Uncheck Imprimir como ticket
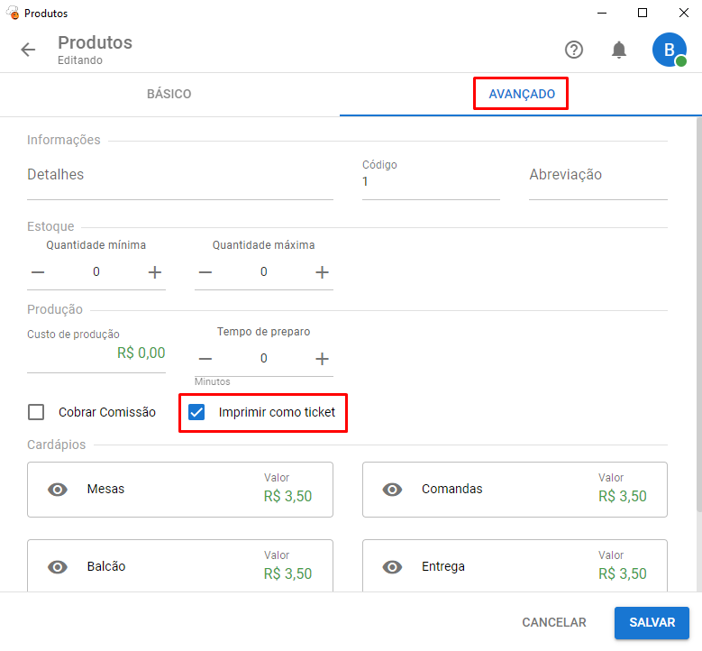point(196,412)
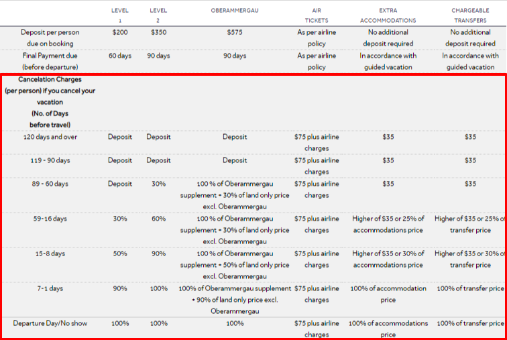
Task: Click the 120 days and over row label
Action: (x=50, y=137)
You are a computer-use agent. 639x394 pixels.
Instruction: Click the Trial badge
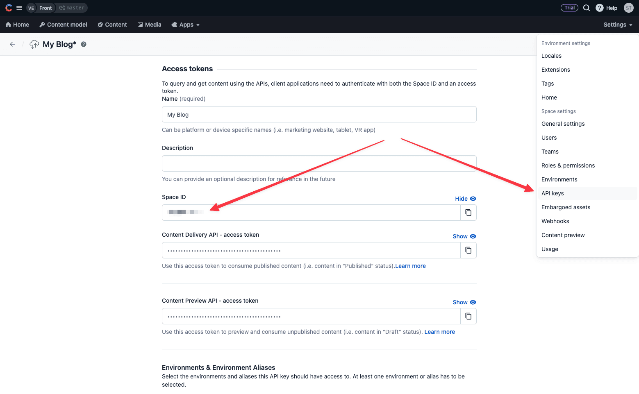click(569, 8)

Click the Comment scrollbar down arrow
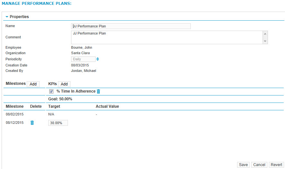coord(265,41)
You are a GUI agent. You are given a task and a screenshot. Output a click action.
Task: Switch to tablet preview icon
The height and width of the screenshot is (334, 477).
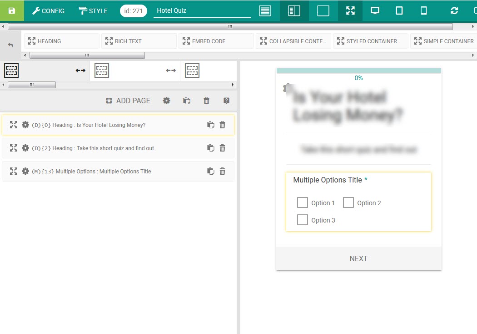(x=399, y=10)
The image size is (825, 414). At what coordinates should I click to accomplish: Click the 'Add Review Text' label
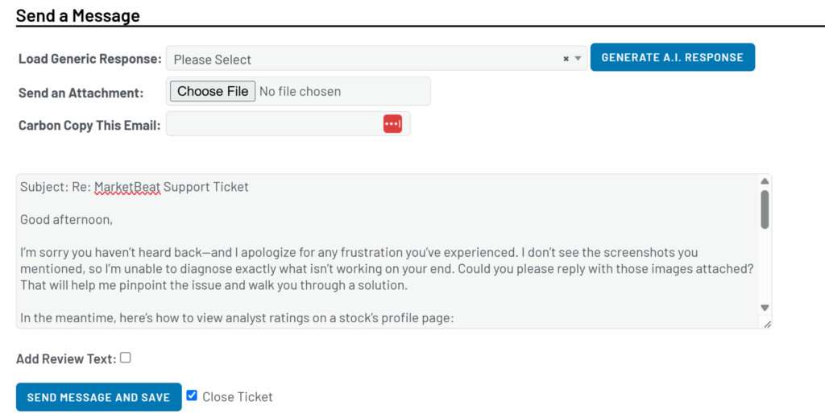click(x=66, y=359)
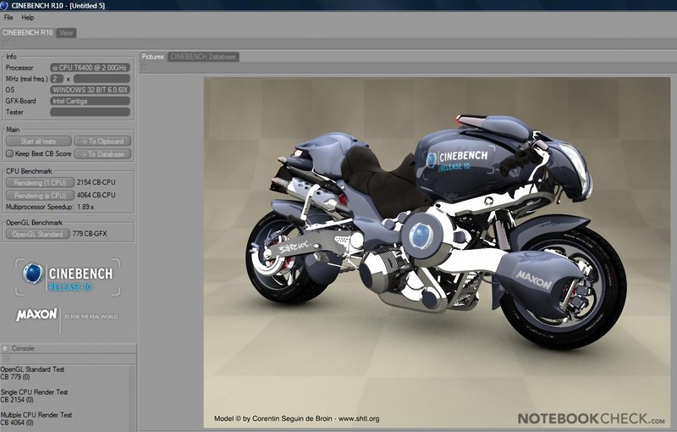Image resolution: width=677 pixels, height=432 pixels.
Task: Click the grip handle below CINEBENCH R10 tab
Action: (x=6, y=44)
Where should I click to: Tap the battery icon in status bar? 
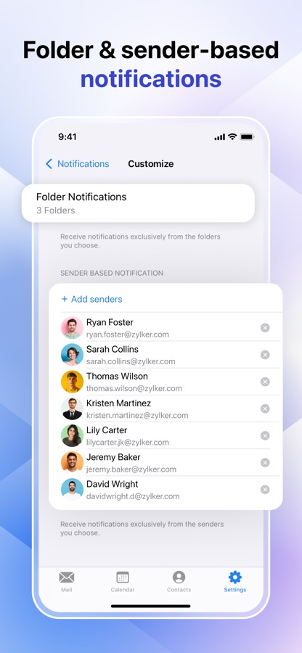247,137
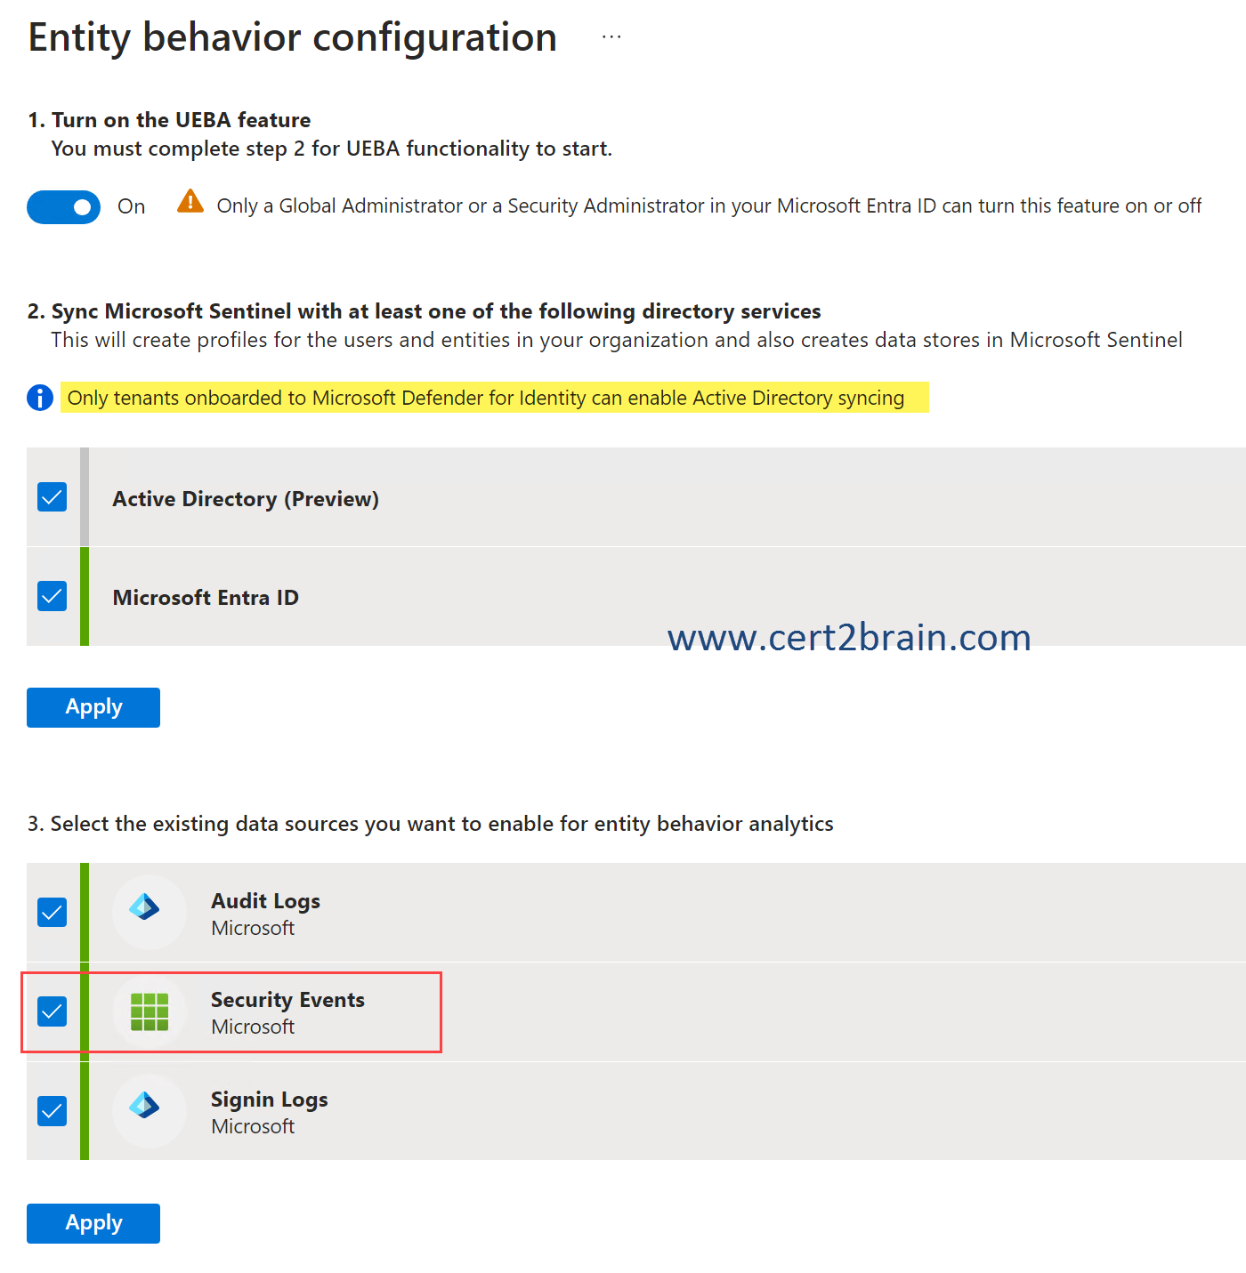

════

[Work to be completed]: Filter the entries down to the lines that include the string "agent".

[Result below]:
You are a computer-use agent. 639x394 pixels.
You are a GUI agent. You are given a task and a screenshot. Output a click action.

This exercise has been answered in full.